## Start DOCUMENT PASSAGE
ClassNotFoundException when executing spark jobs in standalone/cluster mode on Spark 1.5.2

2015-12-25 Thread Saiph Kappa
Hi,

I'm submitting a spark job like this:

~/spark-1.5.2-bin-hadoop2.6/bin/spark-submit --class Benchmark --master
> spark://machine1:6066 --deploy-mode cluster --jars
> target/scala-2.10/benchmark-app_2.10-0.1-SNAPSHOT.jar
> /home/user/bench/target/scala-2.10/benchmark-app_2.10-0.1-SNAPSHOT.jar 1
> machine2  1000
>

and in the driver stderr, I get the following exception:

 WARN TaskSetManager: Lost task 0.0 in stage 4.0 (TID 74, XXX.XXX.XX.XXX):
> java.lang.ClassNotFoundException: Benchmark$$anonfun$main$1
> at java.net.URLClassLoader$1.run(URLClassLoader.java:366)
> at java.net.URLClassLoader$1.run(URLClassLoader.java:355)
> at java.security.AccessController.doPrivileged(Native Method)
> at java.net.URLClassLoader.findClass(URLClassLoader.java:354)
> at java.lang.ClassLoader.loadClass(ClassLoader.java:425)
> at java.lang.ClassLoader.loadClass(ClassLoader.java:358)
> at java.lang.Class.forName0(Native Method)
> at java.lang.Class.forName(Class.java:270)
> at
> org.apache.spark.serializer.JavaDeserializationStream$$anon$1.resolveClass(JavaSerializer.scala:67)
> at
> java.io.ObjectInputStream.readNonProxyDesc(ObjectInputStream.java:1612)
> at
> java.io.ObjectInputStream.readClassDesc(ObjectInputStream.java:1517)
> at
> java.io.ObjectInputStream.readOrdinaryObject(ObjectInputStream.java:1771)
> at
> java.io.ObjectInputStream.readObject0(ObjectInputStream.java:1350)
> at
> java.io.ObjectInputStream.defaultReadFields(ObjectInputStream.java:1990)
> at
> java.io.ObjectInputStream.readSerialData(ObjectInputStream.java:1915)
## End DOCUMENT PASSAGE
## Start EXERCISE MATERIAL
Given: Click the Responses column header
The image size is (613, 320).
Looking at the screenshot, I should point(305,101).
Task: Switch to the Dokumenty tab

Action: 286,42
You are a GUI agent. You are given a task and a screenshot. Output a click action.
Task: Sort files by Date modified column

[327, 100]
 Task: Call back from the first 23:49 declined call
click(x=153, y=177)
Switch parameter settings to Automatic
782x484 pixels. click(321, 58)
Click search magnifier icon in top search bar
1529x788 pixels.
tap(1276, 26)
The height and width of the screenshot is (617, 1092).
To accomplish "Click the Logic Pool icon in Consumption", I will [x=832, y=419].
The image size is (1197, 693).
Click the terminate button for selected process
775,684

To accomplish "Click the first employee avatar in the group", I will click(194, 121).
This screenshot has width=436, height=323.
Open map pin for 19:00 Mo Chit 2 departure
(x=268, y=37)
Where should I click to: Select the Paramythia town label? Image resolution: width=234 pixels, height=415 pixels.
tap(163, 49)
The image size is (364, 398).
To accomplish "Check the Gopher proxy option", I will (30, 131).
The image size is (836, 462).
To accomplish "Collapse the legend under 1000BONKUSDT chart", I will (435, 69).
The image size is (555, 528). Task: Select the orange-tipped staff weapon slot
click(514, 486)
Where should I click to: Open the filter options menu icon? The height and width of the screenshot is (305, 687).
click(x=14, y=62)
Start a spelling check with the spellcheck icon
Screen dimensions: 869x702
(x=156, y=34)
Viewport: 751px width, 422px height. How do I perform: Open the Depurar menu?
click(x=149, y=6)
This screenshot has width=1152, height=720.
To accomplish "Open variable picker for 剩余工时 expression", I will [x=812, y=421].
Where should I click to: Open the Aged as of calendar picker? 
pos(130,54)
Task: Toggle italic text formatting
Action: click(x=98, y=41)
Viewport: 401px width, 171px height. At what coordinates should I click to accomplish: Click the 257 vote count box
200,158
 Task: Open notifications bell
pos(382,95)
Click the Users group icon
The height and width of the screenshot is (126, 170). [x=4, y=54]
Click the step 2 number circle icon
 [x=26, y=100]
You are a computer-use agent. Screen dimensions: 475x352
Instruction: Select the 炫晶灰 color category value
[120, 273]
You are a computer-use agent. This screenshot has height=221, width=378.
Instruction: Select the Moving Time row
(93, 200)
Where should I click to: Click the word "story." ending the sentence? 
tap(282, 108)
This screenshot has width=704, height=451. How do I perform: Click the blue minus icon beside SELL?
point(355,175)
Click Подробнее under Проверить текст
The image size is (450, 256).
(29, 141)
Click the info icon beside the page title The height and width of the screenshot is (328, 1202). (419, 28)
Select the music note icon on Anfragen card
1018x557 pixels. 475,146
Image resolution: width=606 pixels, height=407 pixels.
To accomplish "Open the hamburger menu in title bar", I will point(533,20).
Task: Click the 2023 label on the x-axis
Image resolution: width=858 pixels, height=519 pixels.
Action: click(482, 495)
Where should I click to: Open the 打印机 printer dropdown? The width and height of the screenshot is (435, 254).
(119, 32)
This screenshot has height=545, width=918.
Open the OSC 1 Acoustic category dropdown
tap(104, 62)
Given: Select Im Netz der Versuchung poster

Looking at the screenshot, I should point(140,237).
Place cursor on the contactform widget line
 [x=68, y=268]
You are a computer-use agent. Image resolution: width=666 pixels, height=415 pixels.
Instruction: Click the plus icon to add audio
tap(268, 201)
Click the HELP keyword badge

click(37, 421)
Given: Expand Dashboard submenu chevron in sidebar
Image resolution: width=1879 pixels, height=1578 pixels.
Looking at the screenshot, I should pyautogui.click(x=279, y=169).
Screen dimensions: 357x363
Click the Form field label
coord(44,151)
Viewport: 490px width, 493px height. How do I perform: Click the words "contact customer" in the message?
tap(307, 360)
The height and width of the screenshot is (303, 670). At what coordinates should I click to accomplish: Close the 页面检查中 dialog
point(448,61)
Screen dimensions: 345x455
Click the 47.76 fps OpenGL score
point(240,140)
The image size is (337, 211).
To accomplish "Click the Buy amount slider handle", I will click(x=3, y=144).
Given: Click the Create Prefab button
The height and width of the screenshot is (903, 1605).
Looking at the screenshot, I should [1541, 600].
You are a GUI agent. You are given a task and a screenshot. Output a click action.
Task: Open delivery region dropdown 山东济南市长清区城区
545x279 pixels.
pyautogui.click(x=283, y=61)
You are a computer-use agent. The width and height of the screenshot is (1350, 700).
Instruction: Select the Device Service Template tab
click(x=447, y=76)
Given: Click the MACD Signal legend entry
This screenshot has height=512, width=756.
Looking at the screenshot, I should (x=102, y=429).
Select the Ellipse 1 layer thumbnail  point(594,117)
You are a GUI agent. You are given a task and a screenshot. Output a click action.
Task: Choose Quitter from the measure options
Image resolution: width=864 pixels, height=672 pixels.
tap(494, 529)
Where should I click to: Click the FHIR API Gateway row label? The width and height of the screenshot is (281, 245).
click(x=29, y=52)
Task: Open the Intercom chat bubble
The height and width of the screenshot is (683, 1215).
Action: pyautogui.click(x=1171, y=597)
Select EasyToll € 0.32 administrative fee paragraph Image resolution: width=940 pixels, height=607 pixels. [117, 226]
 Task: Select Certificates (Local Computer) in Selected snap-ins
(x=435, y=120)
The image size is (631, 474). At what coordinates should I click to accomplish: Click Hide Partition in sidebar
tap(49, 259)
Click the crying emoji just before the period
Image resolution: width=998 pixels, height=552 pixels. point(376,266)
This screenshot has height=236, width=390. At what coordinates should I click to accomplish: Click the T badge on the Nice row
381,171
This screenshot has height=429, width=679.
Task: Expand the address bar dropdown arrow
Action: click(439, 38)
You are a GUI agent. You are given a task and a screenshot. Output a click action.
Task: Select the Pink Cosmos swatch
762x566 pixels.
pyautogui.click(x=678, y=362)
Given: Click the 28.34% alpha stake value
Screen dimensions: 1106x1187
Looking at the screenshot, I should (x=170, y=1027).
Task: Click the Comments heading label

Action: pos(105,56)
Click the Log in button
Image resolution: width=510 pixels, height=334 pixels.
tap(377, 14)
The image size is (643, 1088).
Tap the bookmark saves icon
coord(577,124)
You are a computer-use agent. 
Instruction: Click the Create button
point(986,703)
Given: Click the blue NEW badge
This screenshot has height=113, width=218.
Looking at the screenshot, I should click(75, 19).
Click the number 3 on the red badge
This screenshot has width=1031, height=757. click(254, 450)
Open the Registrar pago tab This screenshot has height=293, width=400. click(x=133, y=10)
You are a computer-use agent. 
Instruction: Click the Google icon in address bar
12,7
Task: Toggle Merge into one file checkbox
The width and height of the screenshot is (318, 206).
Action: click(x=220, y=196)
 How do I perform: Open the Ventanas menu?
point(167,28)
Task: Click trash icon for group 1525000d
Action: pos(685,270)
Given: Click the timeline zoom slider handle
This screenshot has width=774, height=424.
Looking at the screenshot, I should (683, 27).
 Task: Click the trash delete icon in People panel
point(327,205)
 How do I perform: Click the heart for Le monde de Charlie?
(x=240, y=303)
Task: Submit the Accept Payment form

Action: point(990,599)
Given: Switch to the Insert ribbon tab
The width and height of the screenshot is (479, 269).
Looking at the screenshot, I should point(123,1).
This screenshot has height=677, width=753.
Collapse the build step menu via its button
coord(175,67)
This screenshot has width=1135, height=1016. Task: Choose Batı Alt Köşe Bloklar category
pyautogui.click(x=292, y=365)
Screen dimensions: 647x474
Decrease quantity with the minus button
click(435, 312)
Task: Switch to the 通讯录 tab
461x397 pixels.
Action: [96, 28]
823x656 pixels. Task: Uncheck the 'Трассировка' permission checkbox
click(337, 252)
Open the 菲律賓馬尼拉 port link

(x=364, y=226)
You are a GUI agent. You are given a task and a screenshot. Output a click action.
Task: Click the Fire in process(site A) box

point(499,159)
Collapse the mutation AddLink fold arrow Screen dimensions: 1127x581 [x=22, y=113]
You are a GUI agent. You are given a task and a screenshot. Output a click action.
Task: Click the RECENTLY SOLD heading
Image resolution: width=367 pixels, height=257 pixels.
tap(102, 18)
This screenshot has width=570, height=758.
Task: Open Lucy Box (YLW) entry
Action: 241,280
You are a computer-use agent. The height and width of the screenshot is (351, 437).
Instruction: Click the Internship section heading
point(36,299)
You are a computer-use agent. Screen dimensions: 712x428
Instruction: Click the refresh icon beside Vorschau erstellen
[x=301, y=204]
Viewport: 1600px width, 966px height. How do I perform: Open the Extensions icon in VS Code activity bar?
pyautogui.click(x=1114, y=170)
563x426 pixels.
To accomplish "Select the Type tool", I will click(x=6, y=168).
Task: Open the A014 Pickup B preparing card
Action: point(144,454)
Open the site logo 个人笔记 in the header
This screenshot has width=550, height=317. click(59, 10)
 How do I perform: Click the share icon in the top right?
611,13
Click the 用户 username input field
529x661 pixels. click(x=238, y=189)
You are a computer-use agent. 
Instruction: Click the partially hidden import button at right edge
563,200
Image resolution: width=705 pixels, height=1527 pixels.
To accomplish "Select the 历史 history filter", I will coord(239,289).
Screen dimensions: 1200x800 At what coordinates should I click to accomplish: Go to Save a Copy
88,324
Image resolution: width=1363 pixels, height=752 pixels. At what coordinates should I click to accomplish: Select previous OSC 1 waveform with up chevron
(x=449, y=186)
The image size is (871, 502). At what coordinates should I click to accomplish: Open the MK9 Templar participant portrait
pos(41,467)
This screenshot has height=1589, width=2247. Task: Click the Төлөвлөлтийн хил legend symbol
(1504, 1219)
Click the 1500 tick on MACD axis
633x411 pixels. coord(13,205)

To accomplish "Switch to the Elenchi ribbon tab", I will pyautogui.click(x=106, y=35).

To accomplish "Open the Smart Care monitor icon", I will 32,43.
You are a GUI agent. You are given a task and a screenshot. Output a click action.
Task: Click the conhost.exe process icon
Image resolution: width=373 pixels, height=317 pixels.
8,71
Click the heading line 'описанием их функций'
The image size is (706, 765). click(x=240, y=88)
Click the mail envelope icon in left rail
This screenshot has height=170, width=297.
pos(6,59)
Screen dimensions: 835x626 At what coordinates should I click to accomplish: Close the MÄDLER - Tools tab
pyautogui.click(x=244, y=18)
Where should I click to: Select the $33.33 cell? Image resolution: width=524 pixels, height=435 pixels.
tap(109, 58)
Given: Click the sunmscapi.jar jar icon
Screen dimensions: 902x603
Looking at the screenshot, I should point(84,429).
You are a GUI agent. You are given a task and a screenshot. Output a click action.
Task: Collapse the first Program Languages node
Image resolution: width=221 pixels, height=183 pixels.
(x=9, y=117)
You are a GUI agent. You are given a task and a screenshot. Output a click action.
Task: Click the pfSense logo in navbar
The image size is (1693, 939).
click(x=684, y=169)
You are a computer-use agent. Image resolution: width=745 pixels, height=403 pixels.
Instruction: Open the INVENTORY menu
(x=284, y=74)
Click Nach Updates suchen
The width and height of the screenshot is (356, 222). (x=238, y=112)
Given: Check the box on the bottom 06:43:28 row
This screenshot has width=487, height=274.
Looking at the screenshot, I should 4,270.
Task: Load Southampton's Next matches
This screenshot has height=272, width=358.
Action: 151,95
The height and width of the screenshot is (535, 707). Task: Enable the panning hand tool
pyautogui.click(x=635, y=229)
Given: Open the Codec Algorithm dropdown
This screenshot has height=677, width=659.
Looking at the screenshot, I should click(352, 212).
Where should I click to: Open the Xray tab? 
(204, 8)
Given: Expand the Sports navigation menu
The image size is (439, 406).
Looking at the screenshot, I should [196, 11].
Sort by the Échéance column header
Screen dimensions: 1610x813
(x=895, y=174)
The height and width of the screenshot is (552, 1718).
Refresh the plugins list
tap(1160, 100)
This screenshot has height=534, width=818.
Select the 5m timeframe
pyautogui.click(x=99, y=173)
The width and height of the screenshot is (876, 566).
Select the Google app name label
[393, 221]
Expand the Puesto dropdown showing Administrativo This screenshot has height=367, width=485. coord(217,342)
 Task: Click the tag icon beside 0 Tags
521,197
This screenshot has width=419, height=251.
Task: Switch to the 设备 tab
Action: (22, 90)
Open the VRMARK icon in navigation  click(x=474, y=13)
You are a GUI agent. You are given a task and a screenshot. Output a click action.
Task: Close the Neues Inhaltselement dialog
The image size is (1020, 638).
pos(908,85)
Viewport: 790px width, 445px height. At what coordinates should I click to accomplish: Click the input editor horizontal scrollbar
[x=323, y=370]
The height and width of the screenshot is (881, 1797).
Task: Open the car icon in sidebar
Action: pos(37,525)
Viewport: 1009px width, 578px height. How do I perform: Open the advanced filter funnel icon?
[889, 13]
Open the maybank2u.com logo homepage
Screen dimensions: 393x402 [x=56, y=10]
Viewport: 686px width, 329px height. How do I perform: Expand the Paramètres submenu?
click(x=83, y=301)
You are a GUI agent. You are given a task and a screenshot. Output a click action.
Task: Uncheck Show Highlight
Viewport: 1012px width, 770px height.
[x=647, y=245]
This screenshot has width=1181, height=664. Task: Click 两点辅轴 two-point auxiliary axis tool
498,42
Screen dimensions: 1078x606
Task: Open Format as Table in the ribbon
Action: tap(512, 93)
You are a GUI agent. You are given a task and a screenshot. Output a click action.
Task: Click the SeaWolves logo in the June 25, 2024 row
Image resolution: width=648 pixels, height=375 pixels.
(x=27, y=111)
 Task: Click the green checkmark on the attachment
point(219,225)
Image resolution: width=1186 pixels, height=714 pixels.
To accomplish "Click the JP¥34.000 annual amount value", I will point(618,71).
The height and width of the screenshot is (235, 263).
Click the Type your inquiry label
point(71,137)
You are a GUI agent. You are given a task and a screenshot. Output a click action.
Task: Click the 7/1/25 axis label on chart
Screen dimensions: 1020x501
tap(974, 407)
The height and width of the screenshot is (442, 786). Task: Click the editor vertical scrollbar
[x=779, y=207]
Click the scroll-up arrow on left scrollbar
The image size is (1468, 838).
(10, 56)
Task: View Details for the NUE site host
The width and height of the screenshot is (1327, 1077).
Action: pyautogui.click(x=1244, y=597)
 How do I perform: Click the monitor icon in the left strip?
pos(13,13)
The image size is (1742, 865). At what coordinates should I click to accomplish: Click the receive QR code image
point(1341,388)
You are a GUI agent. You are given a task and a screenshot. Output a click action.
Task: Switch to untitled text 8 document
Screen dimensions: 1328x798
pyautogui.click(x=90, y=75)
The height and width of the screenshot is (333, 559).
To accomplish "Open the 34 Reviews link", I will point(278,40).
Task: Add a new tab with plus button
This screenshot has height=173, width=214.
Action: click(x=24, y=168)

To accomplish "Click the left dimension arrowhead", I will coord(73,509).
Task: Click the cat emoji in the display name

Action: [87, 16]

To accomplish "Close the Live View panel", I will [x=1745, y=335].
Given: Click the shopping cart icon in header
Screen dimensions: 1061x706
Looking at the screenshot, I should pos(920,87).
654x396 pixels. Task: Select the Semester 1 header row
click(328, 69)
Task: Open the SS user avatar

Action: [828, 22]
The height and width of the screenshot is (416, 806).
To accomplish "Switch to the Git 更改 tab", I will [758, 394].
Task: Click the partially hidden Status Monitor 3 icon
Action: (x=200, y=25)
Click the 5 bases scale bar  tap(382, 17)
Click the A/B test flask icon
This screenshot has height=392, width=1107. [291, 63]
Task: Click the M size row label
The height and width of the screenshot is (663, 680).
## End EXERCISE MATERIAL
_GIVEN INSTRUCTION A_: Give an updated version of the Spark thread, covering everything from "and in the driver" down to "at java.security.AccessController.doPrivileged(Native Method)", with "driver stderr" swapped for "executor stderr".
_GIVEN INSTRUCTION B_: Lay out the records from the line containing "The height and width of the screenshot is (333, 559)." down to the line containing "Action: [828, 22]", both included, as a Markdown table with the columns Row and Line. Give each line a row number and leave out blank lines.

_FULL RESPONSE A_:
and in the executor stderr, I get the following exception:

 WARN TaskSetManager: Lost task 0.0 in stage 4.0 (TID 74, XXX.XXX.XX.XXX):
> java.lang.ClassNotFoundException: Benchmark$$anonfun$main$1
> at java.net.URLClassLoader$1.run(URLClassLoader.java:366)
> at java.net.URLClassLoader$1.run(URLClassLoader.java:355)
> at java.security.AccessController.doPrivileged(Native Method)

_FULL RESPONSE B_:
| Row | Line |
|---|---|
| 1 | The height and width of the screenshot is (333, 559). |
| 2 | To accomplish "Open the 34 Reviews link", I will point(278,40). |
| 3 | Task: Add a new tab with plus button |
| 4 | This screenshot has height=173, width=214. |
| 5 | Action: click(x=24, y=168) |
| 6 | To accomplish "Click the left dimension arrowhead", I will coord(73,509). |
| 7 | Task: Click the cat emoji in the display name |
| 8 | Action: [87, 16] |
| 9 | To accomplish "Close the Live View panel", I will [x=1745, y=335]. |
| 10 | Given: Click the shopping cart icon in header |
| 11 | Screen dimensions: 1061x706 |
| 12 | Looking at the screenshot, I should pos(920,87). |
| 13 | 654x396 pixels. Task: Select the Semester 1 header row |
| 14 | click(328, 69) |
| 15 | Task: Open the SS user avatar |
| 16 | Action: [828, 22] |